It was always worth checking out Allans sales. Although determinedly mainstream and totally in thrall to the hits of the day, the music shop occasionally ordered—and got stuck with—oddities, outliers and obscurities. These ended up in the SALE bins, usually at excellent prices. I loved those sales; you could take a punt of three or four unknown artists, grab a pair of sought-after titles (that hadn’t sold) and still have change from twenty dollars. Excellent value for a penurious student.

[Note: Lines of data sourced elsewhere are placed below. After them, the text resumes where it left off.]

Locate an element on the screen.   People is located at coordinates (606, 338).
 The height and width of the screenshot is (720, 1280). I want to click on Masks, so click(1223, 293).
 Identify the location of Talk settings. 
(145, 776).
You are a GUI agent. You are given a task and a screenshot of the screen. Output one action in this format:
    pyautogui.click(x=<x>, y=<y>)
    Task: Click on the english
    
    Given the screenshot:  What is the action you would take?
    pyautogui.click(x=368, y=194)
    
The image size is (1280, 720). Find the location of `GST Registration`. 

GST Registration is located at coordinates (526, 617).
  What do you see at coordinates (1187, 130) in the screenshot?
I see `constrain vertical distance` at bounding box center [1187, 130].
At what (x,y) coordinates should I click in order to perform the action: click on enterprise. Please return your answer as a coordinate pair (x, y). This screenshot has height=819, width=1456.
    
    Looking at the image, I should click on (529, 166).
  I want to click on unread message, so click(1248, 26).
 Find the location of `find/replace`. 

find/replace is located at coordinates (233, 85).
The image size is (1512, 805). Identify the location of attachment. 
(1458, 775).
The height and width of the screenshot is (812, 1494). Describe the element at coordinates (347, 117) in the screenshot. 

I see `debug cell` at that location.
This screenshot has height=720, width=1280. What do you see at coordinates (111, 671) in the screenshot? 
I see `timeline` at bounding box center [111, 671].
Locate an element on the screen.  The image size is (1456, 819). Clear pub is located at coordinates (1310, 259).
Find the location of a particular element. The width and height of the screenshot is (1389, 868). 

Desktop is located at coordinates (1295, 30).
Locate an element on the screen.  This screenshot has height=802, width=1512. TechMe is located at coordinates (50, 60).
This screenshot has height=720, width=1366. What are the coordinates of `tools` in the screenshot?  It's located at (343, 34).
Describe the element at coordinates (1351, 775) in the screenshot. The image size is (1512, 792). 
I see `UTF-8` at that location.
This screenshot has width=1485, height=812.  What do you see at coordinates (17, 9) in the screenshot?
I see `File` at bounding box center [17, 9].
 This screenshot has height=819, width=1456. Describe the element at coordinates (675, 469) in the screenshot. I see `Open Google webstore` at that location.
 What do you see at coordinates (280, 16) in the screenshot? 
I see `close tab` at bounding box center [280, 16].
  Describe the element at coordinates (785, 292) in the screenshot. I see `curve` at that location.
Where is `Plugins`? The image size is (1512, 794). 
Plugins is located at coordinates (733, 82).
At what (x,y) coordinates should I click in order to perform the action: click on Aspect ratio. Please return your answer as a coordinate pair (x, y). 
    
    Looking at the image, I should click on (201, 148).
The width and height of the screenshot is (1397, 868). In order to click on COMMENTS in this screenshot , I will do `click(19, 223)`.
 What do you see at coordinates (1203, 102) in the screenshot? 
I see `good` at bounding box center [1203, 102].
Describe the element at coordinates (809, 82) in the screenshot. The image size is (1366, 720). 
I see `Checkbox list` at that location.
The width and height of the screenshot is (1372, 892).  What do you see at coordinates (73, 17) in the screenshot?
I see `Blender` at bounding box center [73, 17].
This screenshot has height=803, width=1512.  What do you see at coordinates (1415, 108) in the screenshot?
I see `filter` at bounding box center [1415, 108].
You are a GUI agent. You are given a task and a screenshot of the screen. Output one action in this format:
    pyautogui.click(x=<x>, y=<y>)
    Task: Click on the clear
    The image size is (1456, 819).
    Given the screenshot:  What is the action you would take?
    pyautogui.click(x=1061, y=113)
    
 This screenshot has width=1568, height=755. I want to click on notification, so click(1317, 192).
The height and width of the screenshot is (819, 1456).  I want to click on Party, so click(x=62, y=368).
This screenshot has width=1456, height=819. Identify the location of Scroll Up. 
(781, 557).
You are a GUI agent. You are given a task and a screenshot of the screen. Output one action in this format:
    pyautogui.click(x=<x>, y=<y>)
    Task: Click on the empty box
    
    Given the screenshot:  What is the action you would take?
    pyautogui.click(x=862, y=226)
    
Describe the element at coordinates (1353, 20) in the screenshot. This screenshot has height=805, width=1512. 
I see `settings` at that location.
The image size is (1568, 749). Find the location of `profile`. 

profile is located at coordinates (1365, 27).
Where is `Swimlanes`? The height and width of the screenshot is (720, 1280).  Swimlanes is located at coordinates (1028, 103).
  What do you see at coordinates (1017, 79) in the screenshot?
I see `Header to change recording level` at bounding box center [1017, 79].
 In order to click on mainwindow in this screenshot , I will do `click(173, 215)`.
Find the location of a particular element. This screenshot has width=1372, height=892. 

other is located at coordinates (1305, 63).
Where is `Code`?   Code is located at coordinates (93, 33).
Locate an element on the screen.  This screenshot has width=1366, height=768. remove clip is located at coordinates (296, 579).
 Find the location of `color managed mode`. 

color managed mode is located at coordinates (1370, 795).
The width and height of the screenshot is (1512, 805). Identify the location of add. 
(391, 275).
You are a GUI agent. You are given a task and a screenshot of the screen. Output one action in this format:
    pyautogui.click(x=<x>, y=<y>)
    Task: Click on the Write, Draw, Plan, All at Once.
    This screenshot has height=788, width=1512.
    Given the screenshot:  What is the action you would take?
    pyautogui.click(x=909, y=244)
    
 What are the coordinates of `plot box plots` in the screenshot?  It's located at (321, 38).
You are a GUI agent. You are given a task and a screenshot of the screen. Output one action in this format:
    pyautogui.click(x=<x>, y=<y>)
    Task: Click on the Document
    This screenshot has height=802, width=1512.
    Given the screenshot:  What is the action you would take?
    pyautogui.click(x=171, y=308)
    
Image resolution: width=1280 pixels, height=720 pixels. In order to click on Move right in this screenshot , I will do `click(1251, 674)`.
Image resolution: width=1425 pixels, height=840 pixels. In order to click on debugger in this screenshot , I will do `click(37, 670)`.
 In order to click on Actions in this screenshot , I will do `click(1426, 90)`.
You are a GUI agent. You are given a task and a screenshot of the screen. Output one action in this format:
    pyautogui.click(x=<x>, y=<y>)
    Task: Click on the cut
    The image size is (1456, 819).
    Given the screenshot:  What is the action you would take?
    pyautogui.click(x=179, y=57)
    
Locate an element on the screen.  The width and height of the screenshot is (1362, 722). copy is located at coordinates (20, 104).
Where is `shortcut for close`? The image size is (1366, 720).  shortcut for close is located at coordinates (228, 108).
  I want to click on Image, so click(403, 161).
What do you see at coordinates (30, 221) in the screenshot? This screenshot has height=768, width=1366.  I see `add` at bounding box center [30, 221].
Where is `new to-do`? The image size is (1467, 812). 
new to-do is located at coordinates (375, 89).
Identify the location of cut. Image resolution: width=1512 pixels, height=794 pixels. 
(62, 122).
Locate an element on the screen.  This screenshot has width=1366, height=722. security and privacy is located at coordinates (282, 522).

Ringing guitar tones that don’t sound like guitar. Nor like any six-string solos you’ve ever heard before. Echoing like reflected sonic beams from a parallel universe, these are strange and slightly disturbing vibrations

One Allans sale I met a uni acquaintance trawling through the bins. She seemed very focussed in her browsing, but paused long enough to disclose her secret strategy. Order something you want, she said, but never pick it up. They dump uncollected orders into the discount bins. It seemed a risky strategy to me. Good luck, I said. I left her flipping feverishly.

Odd vibrato pulses, jumping around a darkened stave like fireflies. Notes like blocks piled higgledy piggledy, teetering on wayward harmonics

Not all the LPs were mark-downs. Some were record company deletions, identified by a bullet hole somewhere on the sleeve. 

When it was an unfamiliar album by a recognised artist, I was more likely to take the chance. Such as a Robert Fripp album with two front covers. How odd.


On listening to the record, not so weird, this split personality cover. 

An album of two sides. 

An album with a hole on the top left corner. 

An album with a postcard and a sheet of liner notes in small type.

Morse code pings and bleeps, gastrointestinal growlings, subdued flurries of repeated notes, beaming in from stars suspended over the Mariana Trench.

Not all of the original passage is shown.